## Text segment:
The May NEW ON NAXOS features the latest in our critically acclaimed ‘Music of Brazil’ series: the second volume of Camargo Guarnieri’s Choros, performed by a quartet of exceptional soloists with the São Paulo Symphony Orchestra conducted by Roberto Tibiriçá. Other highlights include the 2015 Teatro La Fenice production of Bellini’s I Capuleti e i Montecchi, Saint-Georges’ Six Concertante Quartets performed by the Arabella String Quartet, and the launch of the new series Great Composers in Words and Music, and many more.
Watch our monthly New on Naxos video to sample the highlighted releases of the month.
In his Choros, Guarnieri wrote music that conjures up the landscape and essence of Brazil. These very personal concertos reveal the composer’s refined instrumental combinations and elegant contrapuntal writing, while their dance rhythms are vivacious, drawing on the baião, maracatu and embolada. The Choros in this second volume represent all stages of Guarnieri’s compositional development. Also included is the delightful and inventive Flor de Tremembé, an early work with choro-like features. The first volume is available on 8.574197.
WORLD PREMIERE RECORDINGS
William Grant Still, the “Dean of Afro-American Composers,” was part of the Harlem Renaissance and wrote nearly 200 works including nine operas and five symphonies. Still’s many awards included three Guggenheim Fellowships and eight honorary doctorates. His work combines Classical forms with jazz and blues idioms and was inspired by the rich tradition of African American spirituals. Still hoped that his music would serve a larger purpose of interracial understanding, and this joyous, moving and hauntingly beautiful program – featuring all world premiere recordings – is infused with Still’s love of God, country, heritage, and even his mischievous dog Shep.

## Collected material:
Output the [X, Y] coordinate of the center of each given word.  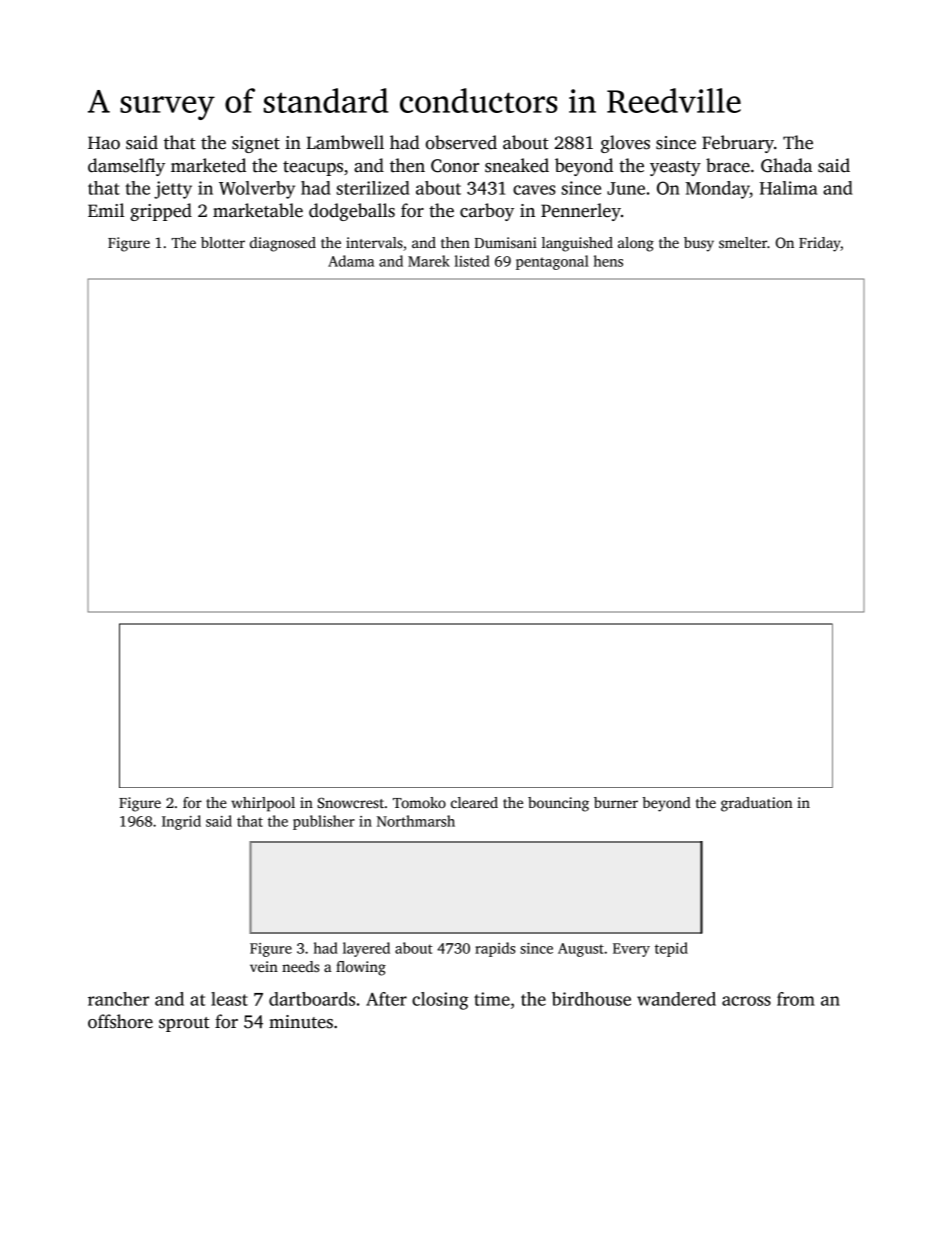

## What to work on:
- 1) Using the New on Naxos notes, state what inspired William Grant Still's work and what larger purpose he hoped his music would serve, in one to three sentences.
- 2) Decide whether each statement agrees with the New on Naxos notes. Answer yes or no for each, and quote the words from the notes that settle it.
(a) The second volume of Guarnieri's Choros is performed with the São Paulo Symphony Orchestra under Roberto Tibiriçá.
(b) Flor de Tremembé is a late work by Guarnieri.
(c) William Grant Still wrote five operas and nine symphonies.
- 3) Please continue the New on Naxos notes from the point where they stop.

## Responses to the exercise:
- 1) Still's work was inspired by the rich tradition of African American spirituals. He hoped his music would serve a larger purpose of interracial understanding.

- 2)
(a) Yes: "performed by a quartet of exceptional soloists with the São Paulo Symphony Orchestra conducted by Roberto Tibiriçá"
(b) No: "an early work with choro-like features"
(c) No: "nine operas and five symphonies"

- 3)
WORLD PREMIERE RECORDINGS
Universally famous for his glorious overtures Light Cavalry and Poet and Peasant (Naxos 8.553935), Franz von Suppé was one of the greatest exponents of the golden Age of Viennese Operetta. But he was also a master of incidental music for popular plays, one of which is Mozart – an example of Künstler-Lebensbild (‘life portrait of an artist’). Suppé’s music subtly accompanies the stage action as the story of the composition of Mozart’s music unfolds, offering a potpourri of Mozart’s works served up with Suppé’s trademark flair. Die Afrikareise presents a piquant and brilliant travelogue.
Sergey Taneyev was a monumental figure of late 19th-century Russian music. He was a student of Rubinstein and Tchaikovsky, and became teacher to Rachmaninov and Scriabin. Thomas Sanderling’s acclaimed recordings of Taneyev’s symphonies trace a development from the early influence of Brahms to a large-scale masterpiece in the final Fourth Symphony. This collection includes the mammoth overture Oresteia which has all the force of a Romantic symphonic poem, and the sublime cantata John of Damascus in which ancient sacred chant is woven into rich passages of expressive counterpoint.
Álvaro Cassuto’s importance to Portuguese cultural life over the last half-century is immense. A significant composer as well as conductor (his music can be heard on Naxos 8.573266), he had already won the Koussevitzky Prize at Tanglewood when he was appointed deputy music director of the Lisbon Radio Orchestra in 1970. This album focuses on the three orchestras he established in later years, all of which set new levels of musical excellence in Portugal. The performances show how, across a variety of repertoire, he revolutionised orchestral standards of music-making in his country and how he personally spearheaded the revival of the music of Joly Braga Santos.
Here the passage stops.